Bas will Hilfe bei sexueller Belästigung im Bundestag verbessern

Neue Parlamentspräsidentin will möglichst wenig Nachtsitzungen

Die neue Bundestagspräsidentin Bärbel Bas (SPD) will die Unterstützungsangebote für Opfer sexueller Belästigung im Parlamentsumfeld verbessern.

Berlin - Bereits jetzt gebe es für Mitarbeiterinnen und Mitarbeiter der Bundestagsverwaltung und der Fraktionen Beratungsstellen, an die sie sich bei Belästigung wenden könnten, sagte sie dem "Tagesspiegel" vom Sonntag. "Aber die vielen Mitarbeiterinnen und Mitarbeiter der Abgeordneten haben keine Anlaufstelle. Das will ich ändern."

Bei der Bundestagsverwaltung gebe es zwar bisher keine Anzeigen über sexuelle Belästigung. "Aber es gibt Fälle, in denen Frauen - auch Abgeordnete - von Belästigung und sexistischen Sprüchen durch männliche Kollegen berichten", sagte Bas weiter.

Die SPD-Politikerin war Ende Oktober in der konstituierenden Sitzung des neuen Bundestags zur Parlamentspräsidentin gewählt worden. Sie ist erst die dritte Frau in diesem Amt. Um mehr Frauen in die Politik zu bringen, befürwortet Bas Quoten, wie sie dem "Tagesspiegel" sagte. Dies gelte zumindest, so lange diese objektiv nötig seien.

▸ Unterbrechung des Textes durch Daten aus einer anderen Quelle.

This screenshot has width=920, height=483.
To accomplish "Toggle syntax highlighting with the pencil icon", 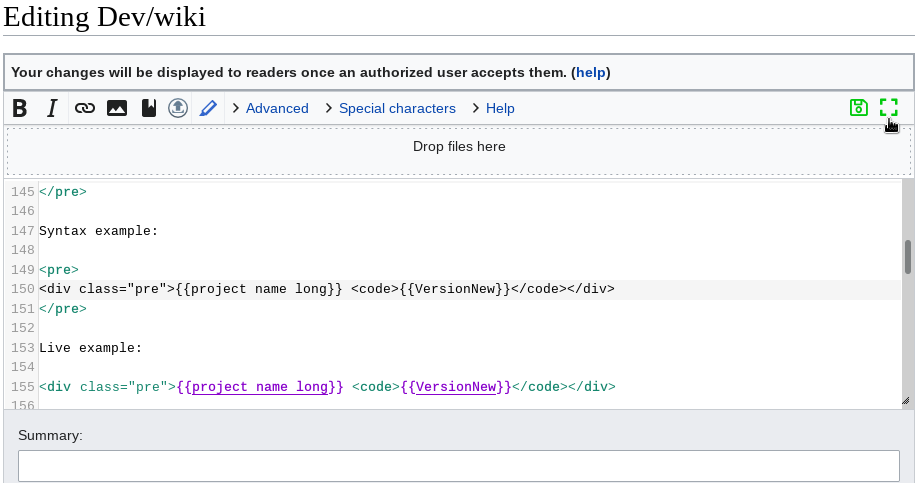I will tap(208, 108).
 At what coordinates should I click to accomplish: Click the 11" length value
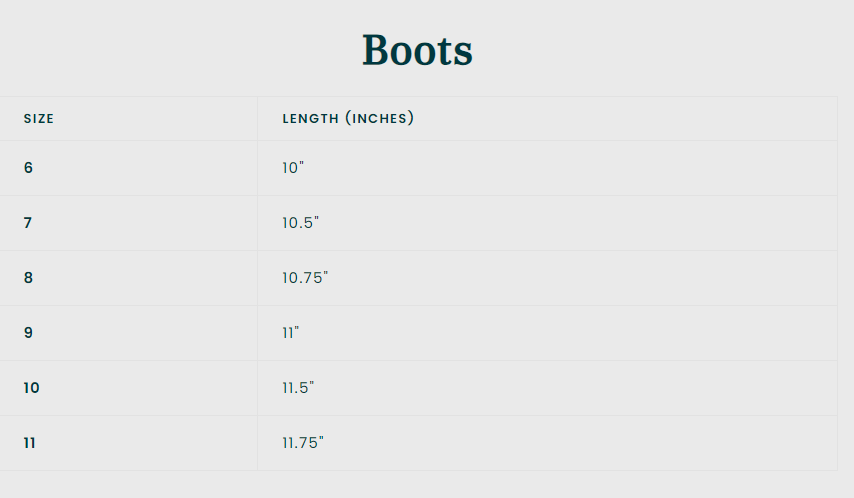coord(290,333)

Sie sei auch für Parität beim Wahlrecht, sagte Bas weiter. "Dafür braucht es einen Weg, wie wir dieses Ziel rechtssicher möglich machen." Paritätsregeln auf Landesebene, wonach Parteien bei den Wahllisten immer abwechselnd Männer und Frauen aufstellen müssen, waren vor Gericht gescheitert.

Um die Arbeit des Bundestags familienfreundlicher zu gestalten, will Bas außerdem die Arbeitszeiten möglichst eingrenzen. "Ich möchte mit den Fraktionen vereinbaren, dass wir unsere Nachtsitzungen, soweit es geht, reduzieren", sagte sie. Nicht nur die Abgeordneten seien am Ende ihrer Kraft, wenn es bis zwei oder drei Uhr morgens gehe, sondern auch all die Mitarbeiterinnen und Mitarbeiter, die im Hintergrund arbeiten.

Bereits in der abgelaufenen Legislaturperiode hatte es eine Vereinbarung zur Vermeidung von Nachtsitzungen gegeben, nachdem mehrere Abgeordnete Schwächeanfälle erlitten hatten.